Virtually all work consists of transforming one form of energy into another. Lifting an object gives it potential energy (stored energy that can be later released). In an elastic collision, energy is transferred from kinetic to elastic and then back to kinetic. It is rare for kinetic energy that is turned in to elastic energy and then back to kinetic energy not to lose some of that energy in the process (energy that is “lost” has really been transferred to friction or heat). The coefficient of restitution is a measure of a object’s ability to return the kinetic energy it receives.

When an upward force is imparted to an external body (e.g., when a projectile is launched), the more the reaction force against the ground exceeds the weight of the object, the greater the upward acceleration will be. The longer the period and distance of acceleration, the greater the height that body will reach.

In jumping, an upswing of the arms just as the legs leave the ground transmits force from the shoulder muscles that are lifting the arms to the ground. This increases the launching force. Therefore, a faster upward thrust of the arms as a lifter splits in the jerk will cause the body to descend under the bar more quickly, and a fast and forceful rearrangement of the feet in the split-position stop will impart upward force to the bar (assuming that the arms and torso are in a position to transmit that force). This faster and more forceful rearrangement of the feet will place more stress on the body than a slower and less forceful movement, but it will also result in the athlete being able to fix the bar with the body in a higher position, which places less stress on the body, one of the many technique trade-offs in weightlifting).

Some Basic Principles of Levers

Torque is the principle behind a lever. A lever consists of a fulcrum (a pivot point) and a rigid object called a lever arm (the moment arm). The force that is applied to the lever arm of a lever is typically referred to as F and the force arm is referred to as FA. Gravity or some other force that opposes the action of the lever is referred to as R, and the resistance arm is referred to as RA. All things being equal, the longer the lever, the greater the torque it can exert.

There are three types of levers. A type I lever is one in which the force is applied on one side of the fulcrum and the resistance arm is on the other. The classic example is the seesaw. In the seesaw, the fulcrum is the point at which the seesaw pivots (the crossbar at the seesaw’s center). A child who sits on one side of the seesaw represents the resistance (R) and the length of the seesaw between the second child and the fulcrum represents the resistance arm (RA). An adult on the opposite side of the seesaw who wanted to raise that child up from the ground would represent the force (F) being applied to the lever and the portion of the seesaw between where the adult applies the force and the fulcrum at the center of the seesaw represents the force arm (FA).

DATA LINES
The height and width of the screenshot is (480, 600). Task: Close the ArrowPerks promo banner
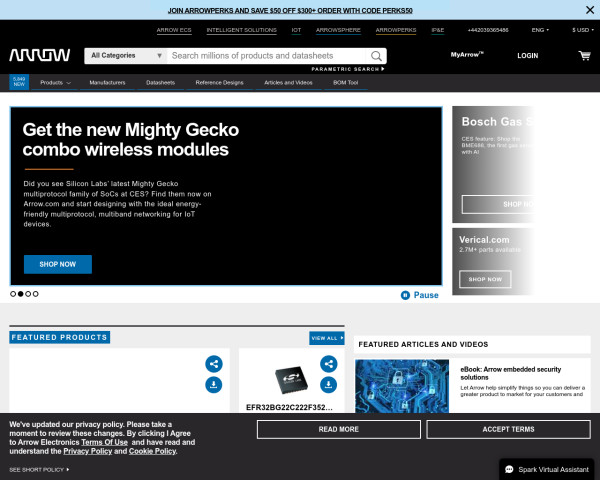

BRIEF
In the weightlifting text, swap "fulcrum" for "pivot" between "Torque is the" and "it can exert.", inclusive, and give that span again.

THE ANSWER
Torque is the principle behind a lever. A lever consists of a pivot (a pivot point) and a rigid object called a lever arm (the moment arm). The force that is applied to the lever arm of a lever is typically referred to as F and the force arm is referred to as FA. Gravity or some other force that opposes the action of the lever is referred to as R, and the resistance arm is referred to as RA. All things being equal, the longer the lever, the greater the torque it can exert.